Thursday, November 29, 2012

Is Poker a Good Metaphor for Business?

From Inc.com
29th Nov 2012

"The key lesson is to be careful not to become the prisoner of any single metaphor and always try to be a master of many."


When it comes to management, can the principles of poker be applied successfully? Beware the metaphor's blind spots.

poker gambling

Poker has gone from smoke filled backrooms to high stakes television shows in recent years.  It has drawn the interest of scholars at Harvard to better understand the mind, and educators use it as a way to teach critical thinking and prepare students better for life.
Tom Peters and Bob Waterman praised poker in their classic book In Search of Excellence as an apt metaphor for new product development.
They wrote:
“Experimentation ... resembles nothing so much as a game of stud poker. With each card, the stakes get higher and with each card, you know more, but you never really know enough until the last card has been played. The most important ability in the game is knowing when to fold.”
When we share this analogy with managers, they agree that it is a good metaphor. After all, with most development projects, you never know for sure until after the fact whether it has been worthwhile. And, as the project gets rolling, each major step becomes much more expensive than the last – making it harder to quit psychologically. The crucial management decision is whether—and when—to fold and to cut your losses.
Knowing how to revise the odds in light of new information is crucial as well. Just as in poker, players possess both private and public information, with the latter increasing over time (like new cards being turned.) Finally, you need the poker player’s mental toughness to fold quickly and start over again whenever the current hand stops looking promising.

Here's where the problem is...

Managers have a much harder time, however, identifying what is not captured well by the poker metaphor (i.e., what’s left in the shadows). And this is the main problem with metaphors; people rarely notice where they are incomplete. As our executive education students ponder what aspects of new product development are concealed by the stud poker metaphor, they usually point out that:

New product development is not necessarily a zero-sum game.

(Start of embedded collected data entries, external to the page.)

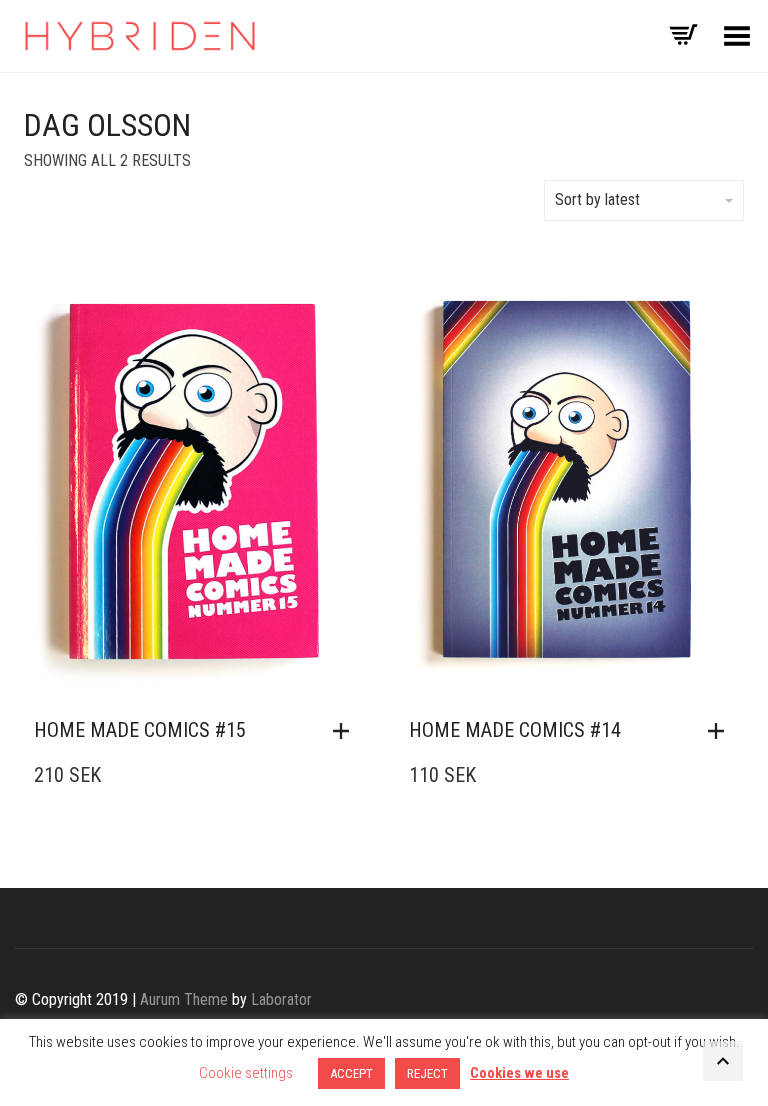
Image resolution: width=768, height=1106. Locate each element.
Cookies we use (519, 1073)
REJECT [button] (427, 1073)
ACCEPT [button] (351, 1073)
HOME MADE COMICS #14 (515, 730)
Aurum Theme (184, 999)
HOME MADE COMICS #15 (140, 730)
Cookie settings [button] (246, 1073)
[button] (346, 731)
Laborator (281, 999)
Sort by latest (597, 199)
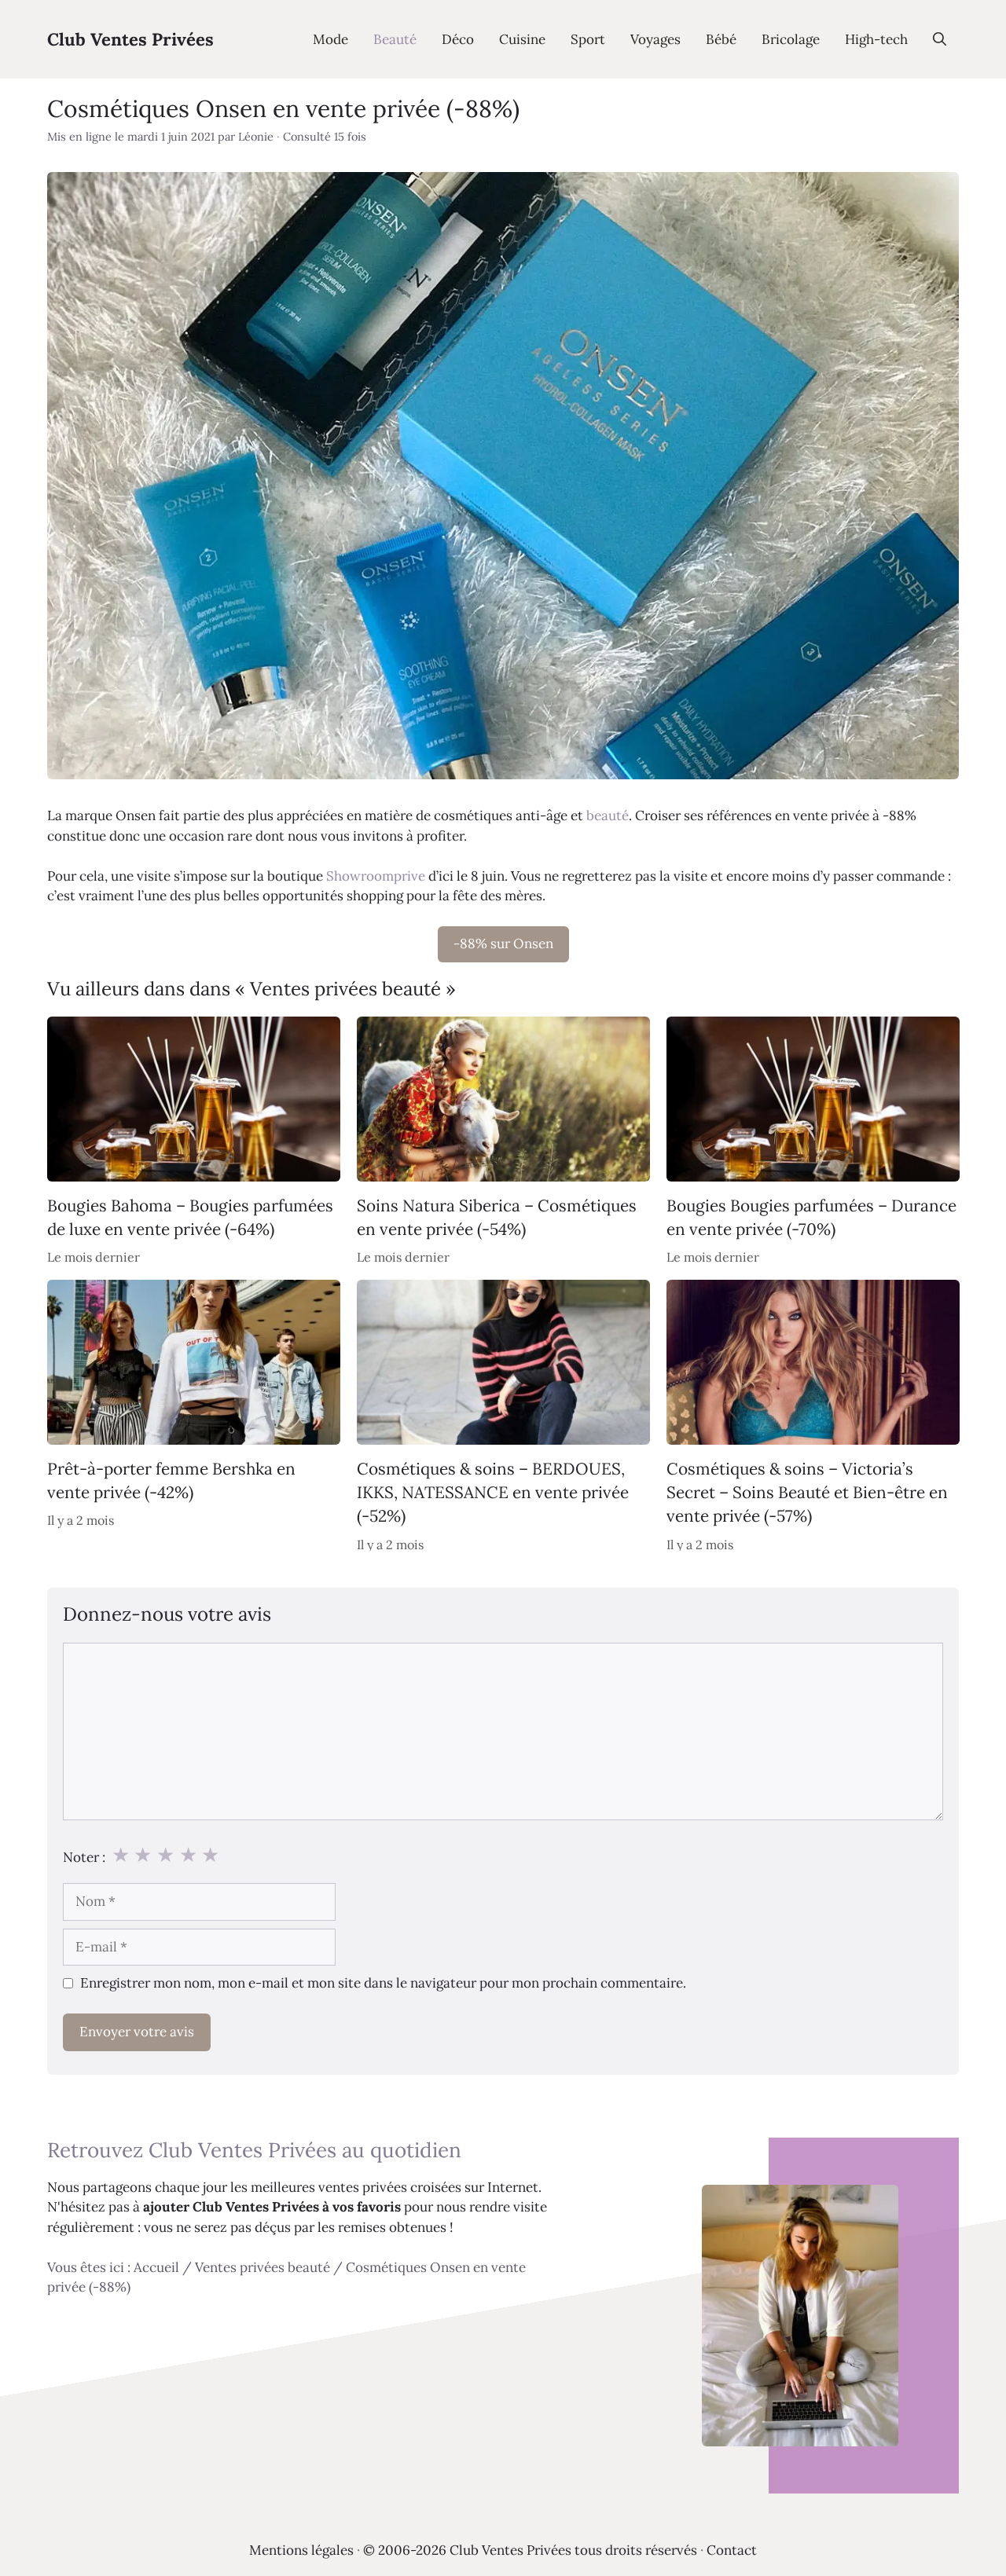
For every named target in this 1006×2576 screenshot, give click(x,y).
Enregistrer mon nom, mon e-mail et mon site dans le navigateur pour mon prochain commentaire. (383, 1983)
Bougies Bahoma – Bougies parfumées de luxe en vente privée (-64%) (190, 1216)
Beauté (395, 39)
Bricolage (791, 39)
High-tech (876, 39)
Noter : (84, 1857)
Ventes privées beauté (262, 2267)
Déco (458, 39)
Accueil (156, 2267)
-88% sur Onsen (503, 943)
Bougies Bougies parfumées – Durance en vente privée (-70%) (811, 1216)
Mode (330, 39)
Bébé (721, 39)
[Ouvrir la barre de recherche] (939, 39)
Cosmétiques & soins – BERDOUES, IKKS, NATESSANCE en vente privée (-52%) (493, 1492)
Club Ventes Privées (130, 39)
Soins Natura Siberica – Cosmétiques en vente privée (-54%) (497, 1216)
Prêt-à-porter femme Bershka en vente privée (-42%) (171, 1480)
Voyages (655, 39)
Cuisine (522, 39)
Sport (588, 39)
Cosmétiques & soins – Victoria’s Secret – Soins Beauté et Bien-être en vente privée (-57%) (807, 1492)
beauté (607, 815)
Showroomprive (375, 876)
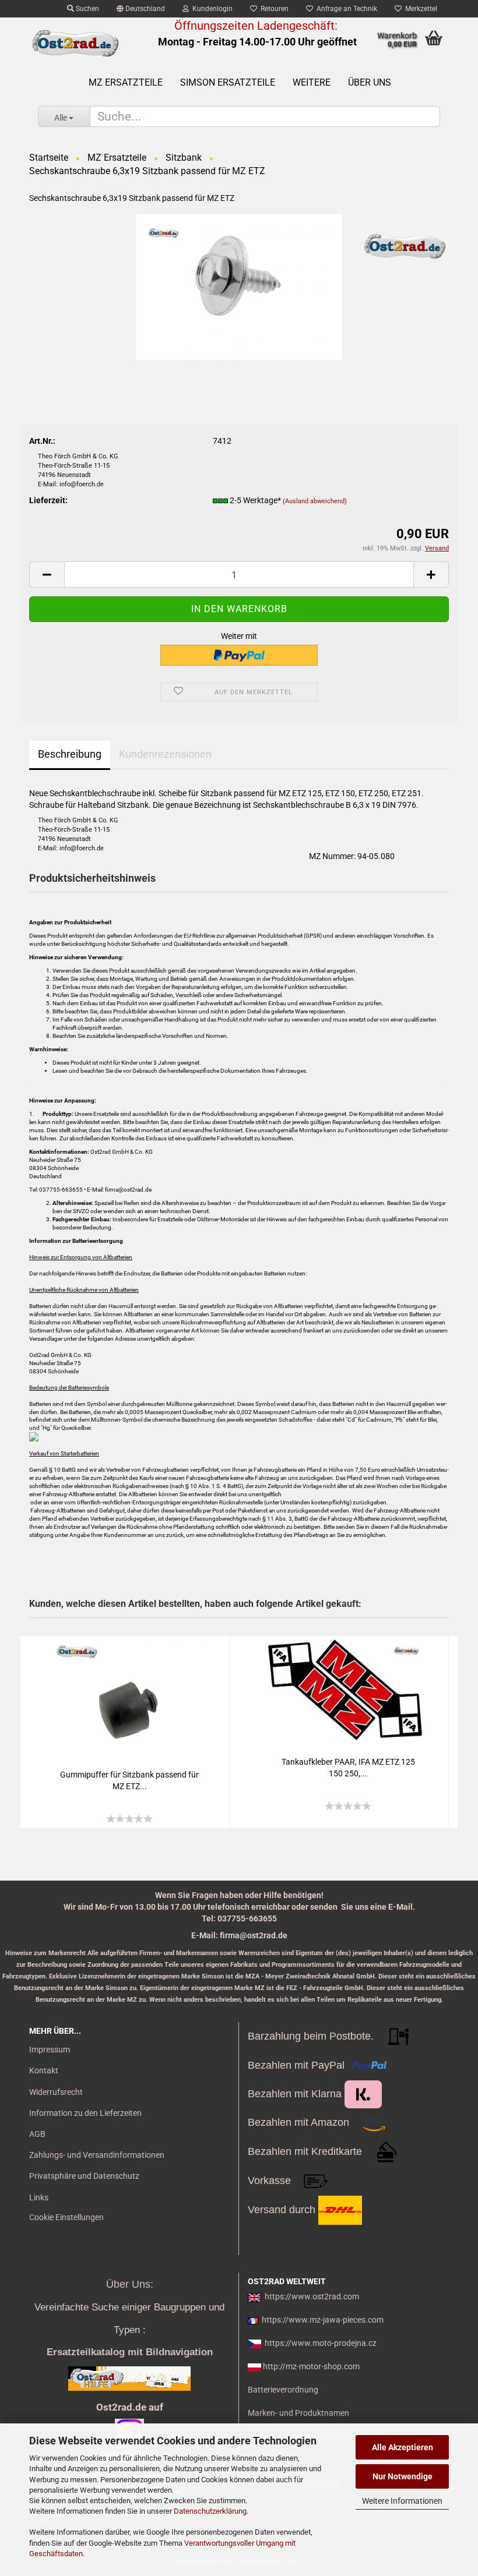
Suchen (86, 9)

Many players might win or lose due to regulatory action (as in biotechnology) or wide market acceptance (as with personal computers and i-phones).
Players do not receive a new hand each round, nor ones that are entirely dictated by chance in cases where cards can be traded or bought.

Collaboration is encouraged in new product development (through strategic alliances and JVs), but would be considered cheating in poker.

Unlike poker, the rules of the game are not fixed in business.

To counter the seductive appeal of any single metaphor, we always challenge managers to consider others as well.
It is difficult to “see” what lies outside one metaphor, so we ask, “What other metaphors could provide insight into the problems of new product development?”  Typical answers include gardening, oil drilling, and biological evolution. In gardening, for example, you need to sow, irrigate and prune, and you might even consider cross-breeding or genetic engineering. 

Seeing new angles

These alternative metaphors usually trigger different imagery and suggest useful analogies for product development.  For example, sowing naturally conjures up having a portfolio of development options; irrigation suggest adding money, patents or other resources; pruning legitimates pulling the plug early on losing projects, and genetic manipulation points to strategic alliances, bringing in new blood or even training.   Oil drilling or biological evolution present similarly rich analogies that can help trigger new ideas about how to tackle tough business problems. 
With multiple metaphors in mind, you will be better positioned to get to the crux of the problem you face and generate innovative solutions, as highlighted in my earlier column about how metaphors and analogies influence our thinking.  So, whether poker is a good metaphor for product development, business or life in general depends much on the specific context you face and whether other good metaphors are available for the problem at hand.  
The key lesson is to be careful not to become the prisoner of any single metaphor and always try to be a master of many.